Despite initial concerns that SIFs promote drug use and discourage PWID from seeking treatment, studies have shown that SIFs are associated with increased access to addiction treatment (Wood et al. 2006). Vancouver’s SIFs offer a wide range of ancillary services, including nursing care, social workers, referral to residential treatment or detoxification centres including Onsite, a 24-hour facility located above Insite, and access to trained addiction medicine physicians for opioid agonist therapy, such as methadone and buprenorphine. Users of SIFs are often extremely marginalized and have limited prior contact with the medical or addiction treatment community, thereby offering a crucial point of entry into care, particularly with the involvement of peer support workers on site. The recently published British Columbia Centre on Substance Use operational guidelines for SIFs highlight the importance of including peers, First Nations Elders, or other non-medically trained community members in the planning and operation of SIFs to enhance delivery (British Columbia Centre on Substance Use 2017). Once engaged in care, sufficient resources to provide addiction services are also needed. Provincial and local health authorities can support physician and other health care professional training in addiction medicine in anticipation of an increase in demand for further harm reduction and substance use treatment services following implementation of new SIFs. A qualitative study examining barriers to care for PWID in Saskatoon highlighted the importance of expanding educational tools to care providers to help reduce stigma and enhance compassionate, effective care delivery (Lang et al. 2013). SIFs are in a unique position to integrate the pathways to addiction care that are not readily accessible or approachable for PWID, families, and health care providers alike.

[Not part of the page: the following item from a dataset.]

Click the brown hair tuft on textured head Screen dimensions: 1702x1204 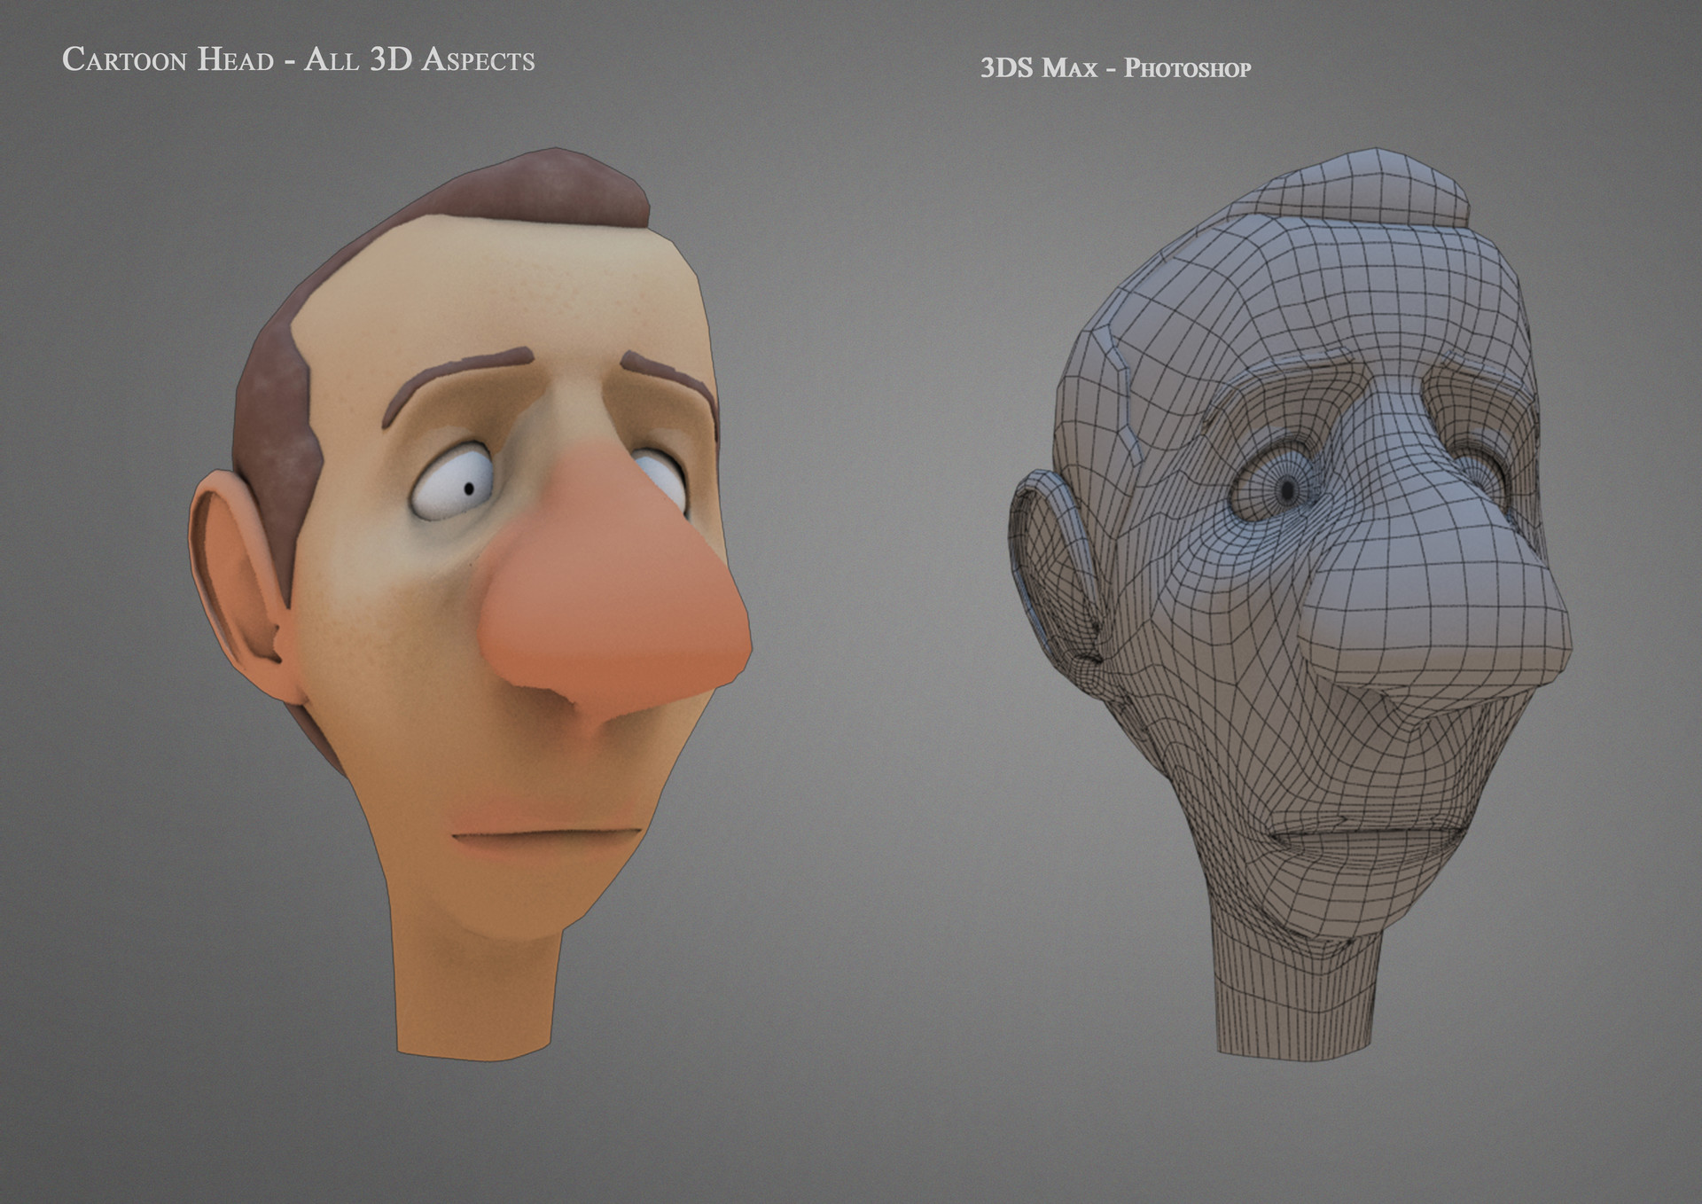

The opening of an SIF should seek buy-in from local law enforcement, health policymakers, and community stakeholders. While there have been concerns raised regarding the impact of SIFs on economic viability and community safety, implementation of Insite was shown to reduce public disorder, including reductions in discarded syringes and public injection drug use (Wood et al. 2004). Community engagement throughout planning and implementation phases for a new SIF is essential. Additionally, working with law enforcement is essential as police presence at SIFs poses a significant barrier to their use if clients fear harassment or arrest. Locally, police have referred clients found injecting in public to Insite dating back to 2003, and the Vancouver Police Department has publically advocated for expansion of evidence-based addiction services including SIFs (DeBeck et al. 2008). The response in other provinces and cities still remains contentious in some areas. While no longer opposing the establishment of SIFs, the view of the Ontario Association of Chiefs of Police is that SIFs must work towards a “main goal of rehabilitation, rather than simply reduce the potential harm to users” (Ontario Association of Chiefs of Police 2017). Engagement with local police departments around all new SIFs is an essential component of stakeholder engagement to facilitate uptake of SIF services by PWID.

In conclusion, the expansion of SIFs represents a major step forward for Canada. For communities dealing with growing HIV rates linked to injection drug use or rising death tolls from opioid overdose, lessons learned from the Vancouver experience and an understanding of the differing socio-demographic and geographic nature of our cities can inform the smooth and rapid implementation of new SIFs and ensure their future success.